Em uma ocasião disse o mesmo Senhor a Seu favorecido Agostinho: Eu sou manjar de grandes, tu Me comerás, mas não Me mudarás em ti, antes bem tu te converterás em Mim. É isso o que pretende o amante Jesus Sacramentado: unir-Se de tal sorte conosco por alimento, que Se converta em nós, e nós nos transformemos n'Ele. O Grande Imperador Teodósio, quanto voltava da guerra, ainda com o sangue quente das batalhas, estreitava fortemente em seu peito o filho Honório, para transformá-lo, como ele dizia, em seus esforços marciais. Mas quanto melhor nos converte em Si o amoroso Jesus, quando, vertendo Sangue vivo de Suas veias, nos abraça estreitamente, e nos infunde Seu Espírito para fortificar-nos nesta vida, que também é milícia sobre a terra.
Falsas e fingidas foram aquelas promessas que o pai da mentira fez ao primeiro homem, de que seria como Deus se comesse daquele fruto que lhe fora proibido no Paraíso. Porém, se Adão tivesse provado d'Este Pão Deífico, d'Esta Carne Sacramentada de Jesus, bem poderia eu seguramente prometer-lhe que ficaria divinizado. Este é Aquele Pão ao Qual São Cirilo chama: Satus in Virgine, in Ecclesia fermentatus. Sabeis, diz esse grande Doutor, que Pão é Este? É o Pão semeado no Coração Virginal de Maria, fermentado na Igreja e amassado com o Sangue de Jesus.
Foi um aviso para os de Taranto, de mil calamidades que por quatro anos padeceram, sair sangue ao partir o pão que comiam.

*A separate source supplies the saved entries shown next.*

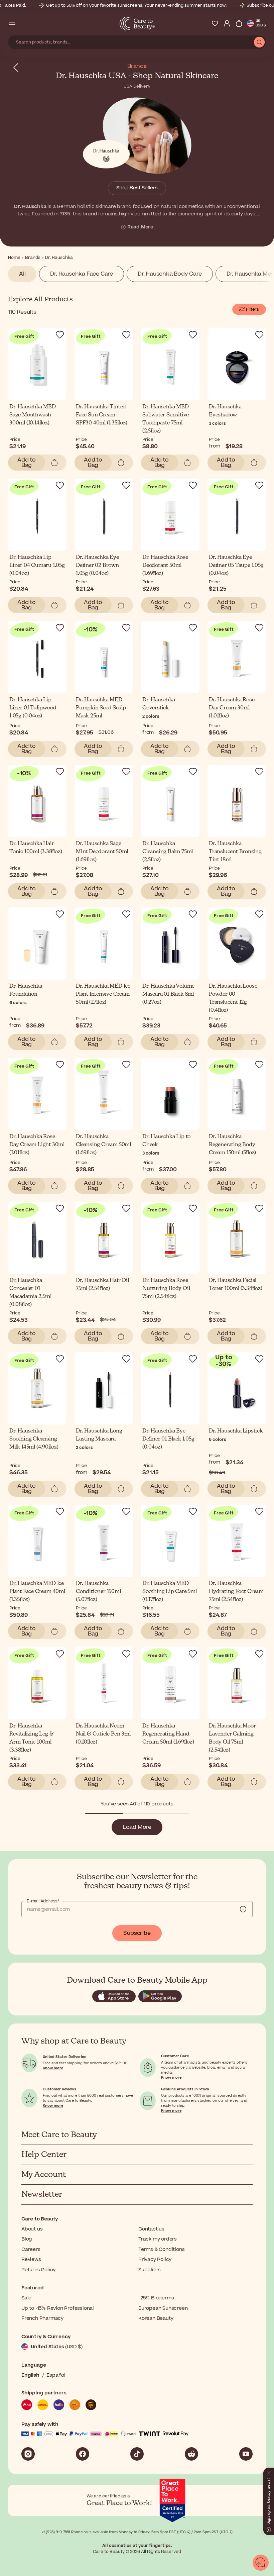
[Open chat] (261, 2563)
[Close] (268, 2472)
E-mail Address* (43, 1901)
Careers (30, 2249)
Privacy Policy (154, 2259)
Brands (137, 66)
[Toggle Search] (24, 23)
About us (31, 2229)
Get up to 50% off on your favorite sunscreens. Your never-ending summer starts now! (136, 5)
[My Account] (227, 23)
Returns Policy (38, 2269)
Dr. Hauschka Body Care (170, 274)
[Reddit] (191, 2454)
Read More (140, 227)
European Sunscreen (162, 2308)
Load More (137, 1827)
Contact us (151, 2229)
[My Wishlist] (215, 23)
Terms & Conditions (161, 2249)
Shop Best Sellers (137, 187)
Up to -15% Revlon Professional (57, 2308)
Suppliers (149, 2269)
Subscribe (136, 1933)
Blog (26, 2239)
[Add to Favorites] (59, 334)
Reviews (31, 2259)
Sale (26, 2297)
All (22, 274)
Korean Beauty (155, 2318)
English (30, 2375)
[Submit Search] (259, 42)
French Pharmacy (42, 2318)
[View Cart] (239, 23)
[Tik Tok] (137, 2454)
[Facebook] (82, 2454)
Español (55, 2375)
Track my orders (157, 2239)
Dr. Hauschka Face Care (81, 274)
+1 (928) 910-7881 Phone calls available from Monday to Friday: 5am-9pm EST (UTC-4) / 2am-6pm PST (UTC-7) (137, 2532)
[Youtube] (246, 2454)
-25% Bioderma (156, 2297)
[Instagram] (28, 2454)
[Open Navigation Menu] (12, 23)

Mas perguntai a uma Teresa o que ela sentiu d'Este Divino Pão, quando, entrando-lhe na boca, a encheu do precioso Sangue de Jesus, Que a afogou em um mar de doçuras. Perguntai a uma Maria Ogniacense, filha do Grande Patriarca São Domingos, que sintomas morais eram aqueles que padecia apenas em chegar ao lábios o pão, que não estava consagrado; efeitos que não lhe causa o Divino Pão Eucarístico, pelo Qual unicamente anelava, e recebia com ardentíssimos afetos. Muitas experiências fizeram com ela os Sacerdotes, trocando a forma consagrada por outra não consagrada, e acharam que fosse perder a vida.
Concluamos dizendo que n'Este admirável Sacramento estão já decifrados os enigmas que não entenderam os convidados de Sansão; porque Este é o suavíssimo mel que se achou na boca do Leão. Este é o pão guardado pelo verdadeiro José para livrar da fome o Egito do mundo inteiro. Este é, finalmente, o pão no Qual o amor transformou a Carne de Jesus para ser nesta vida nosso único alimento.
(Finezas de Jesus Sacramentado para con los hombres, e ingratitudes de los hombres para con Jesus Sacramentado. Escrito en Toscano, y Portugués por el P. F. Juan Joseph de S. Teresa Carmelita Descalzo. y traducido en castellano por D. Iñigo Rosende presbitero. Con licencia. Barcelona: En la Imprenta de los Herederos de Maria Angela Marti, Plaza de S. Jayme, año 1775.)